Teks Tersedia:
Kita, manusia yang hidup di-era modern ini, telah begitu banyak “ketergantungan”, ketergantungan atas gula, atas televisi, atas internet, atas listrik, atas minyak goreng, atas bawang merah dan bawang putih, atas handphone, dan begitu banyak ketergantungan kita si manusia modern ini ketimbang para nenek-moyang kita beberapa abad yang lampau. Menjadi pertanyaan besar bagi kita bersama, seolah belum cukup menderita dengan segala ketergantungan demikian, tidak sedikit diantara orang-orang dewasa kita yang menambah derita dengan menceburkan dirinya sendiri ke dalam ketergantungan “berbuat jahat” hingga mencandu obat-obatan terlarang dan produk nik0tin, hidup sebagai seorang “pecandu” yang secara tidak langsung namun secara perlahan merusak struktur neuron pada otak mereka sehingga dari semula orang yang “kalem” akan secara gradual berubah sifat-tabiatnya menjadi “brutal”, “beringas”, serta “liar” (barang-barang madat yang melemahkan kesadaran, dalam istilah Buddhisme, yang menjadi latihan disiplin diri untuk dihindari dalam salah satu “sila” dalam Pancasila Buddhistik)—sehingga tidak mengherankan bila tidak sedikit diantara mereka yang disebut-sebut berubah karakternya 180 derajat setelah menjadi pecandu. Sebaliknya, yang disebut sebagai “manusia bebas” bukan artinya bebas untuk menjadi pecandu banyak kesenangan duniawi, namun bebas dari segala keinginan (“freedom from wanting”, bukan “freedom to wanting”).
Dalam berbagai kisah riwayat hidup Buddha Gaotama, Sang Buddha tidak mengatasi masalah dengan cara “membunuh” masalah itu, namun lewat didikan serta pencerahan Sang Buddha meluruskan apa yang sebelumnya “bengkok”, menerangi apa yang sebelumnya kelam, dan mengungkap apa yang sebelumnya terselubung, salah satu contohnya dapat diilustrasikan lewat kisah hidup seorang pembunuh aksi berantai berdarah dingin bernama Agulimāla yang hendak mengoleksi seribu buah jari manusia dari seribu manusia yang akan dibunuh olehnya, dimana pada target keseribu sang Agulimāla ternyata adalah ibu kandungnya sendiri, maka muncul-lah Sang Buddha di tengah jalannya sang Agulimāla dalam perburuannya agar dapat menghindari karma buruk besar karena membunuh orangtuanya sendiri.

Data Tersedia:
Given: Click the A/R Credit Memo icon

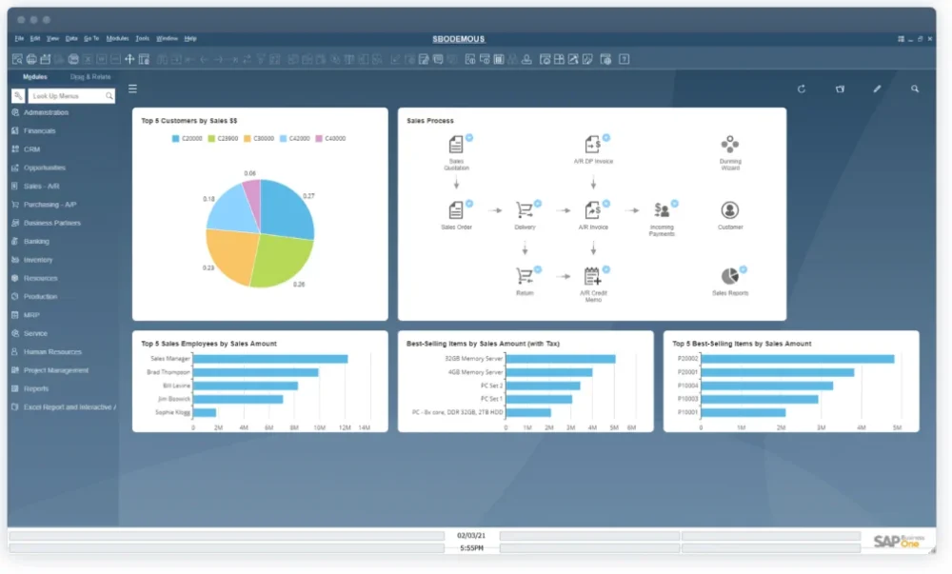Looking at the screenshot, I should tap(592, 276).
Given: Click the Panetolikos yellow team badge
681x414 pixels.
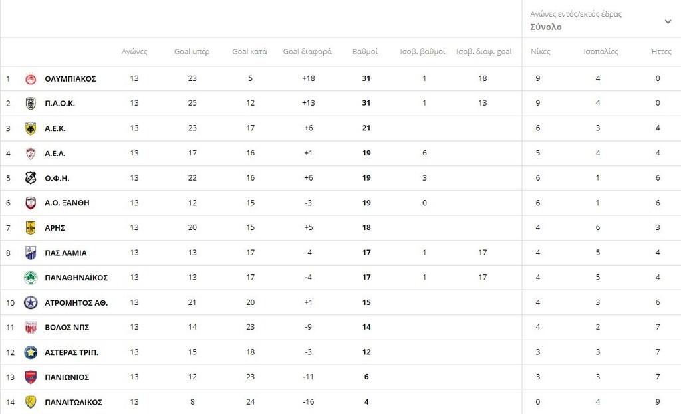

Tugas 1:
Jawab pertanyaan berikut berdasarkan teks tentang ketergantungan dan ajaran Buddha:
(a) Menurut teks, bebas dari apakah yang disebut sebagai "manusia bebas"?
(b) Berapa jumlah jari manusia yang hendak dikoleksi oleh pembunuh berantai dalam kisah tersebut?
(c) Siapa yang ternyata menjadi target keseribu pembunuh itu?
Tugas 2: Teruskan teks tentang ketergantungan dan ajaran Buddha, dimulai setelah kalimat terakhirnya.

Jawaban Tugas 1:
(a) Bebas dari segala keinginan ("freedom from wanting"), bukan bebas untuk menjadi pecandu banyak kesenangan duniawi.
(b) Seribu buah jari manusia, dari seribu manusia yang akan dibunuhnya.
(c) Ibu kandungnya sendiri.

Jawaban Tugas 2:
Namun, bukan artinya Sang Buddha menyerahkan nyawa-Nya untuk menjadi pengganti sang ibu dari Agulimāla yang menjadi target selanjutnya dari sang Agulimāla. Melukai atau bahkan membunuh seorang Buddha, merupakan golongan “garuka kamma”, buah karma buruknya paling besar daripada kejahatan apapun, karenanya Sang Buddha selalu mencoba meloloskan diri dari pengejaran yang dilakukan oleh Agulimāla sang pembunuh berdarah dingin yang ditakutkan oleh masyarakat kala itu, agar Agulimāla tidak terperosok dalam kejahatan yang lebih besar lagi. Pada akhirnya, para manusia yang semula memusuhi Sang Buddha, berbalik menjadi murid-murid Sang Buddha, lewat ajaran yang mencerahkan dan membuta mata mereka dari “kekotoran batin” (kilesa) yang selama ini menutupi mata mereka.
Bagaimana jika Anda memiliki anak yang “badung”, apakah anda kita tersebut akan kita lempar ke “tong sampah” atau kita masukkan kembali ke dalam rahim? Mendidik anak, terutama sebagai orangtua kita perlu mendidik diri kita sendiri terlebih dahulu. Mendidik, artinya kita perlu telah terlebih dahulu mendisiplinkan diri serta terdidik, barulah kita berhak mendidik lewat teladan, bukan sekadar ucapan dan slogan-slogan penuh kemunafikan. Tidaklah mungkin orang buta diharapkan untuk menuntun orang-orang buta lainnya, itulah prinsip utamanya.
Ketika berbagai lembaga pemasyarakatan kita (penjara) sepanjang tahunnya selalu dikabarkan overload dari narapidana yang menghuninya (berita “basi” yang terus berulang), hingga otoritas negara kita melakukan kebijakan “obral remisi” masa tahanan, maka itu bukanlah cerminan kegagalan hukum dalam mengatur dan memberi ancaman bagi pelakunya, namun adalah wujud kegagalan fungsi edukasi serta pendidikan agama maupun para pendidik kita yang selama ini lebih menekankan pada faktor rituil ketimbang perilaku yang humanis antar sesama warga—sebagaimana disabdakan oleh Sang Buddha, bahwa ritual tidak akan pernah dapat men-suci-kan sang pelaku ritual, terlebih untuk men-suci-kan orang lain.
Agulimāla Sutta – On Agulimāla
MN 86 (PTS M ii  97)
Demikianlah yang telah saya dengar. Di suatu saat Sang Bhagavā berdiam di taman milik Anāthapiṇḍika di hutan Jeta, Sāvatthi.
Saat itu ada seorang bandit di wilayah Raja Pasenadi dari kerajaan Kosala bernama Agulimāla. Dia adalah seorang pembunuh, seorang yang tangannya berlumuran darah, seorang yang hidupnya didedikasikan pada kekerasan, yang tidak punya belas kasihan kepada makhluk hidup. Desa-desa, kota-kota, wilayah-wilayah dibuatnya kacau balau. Dia terus-menerus membunuhi penduduk dan memakai jari-jari mereka sebagai kalung.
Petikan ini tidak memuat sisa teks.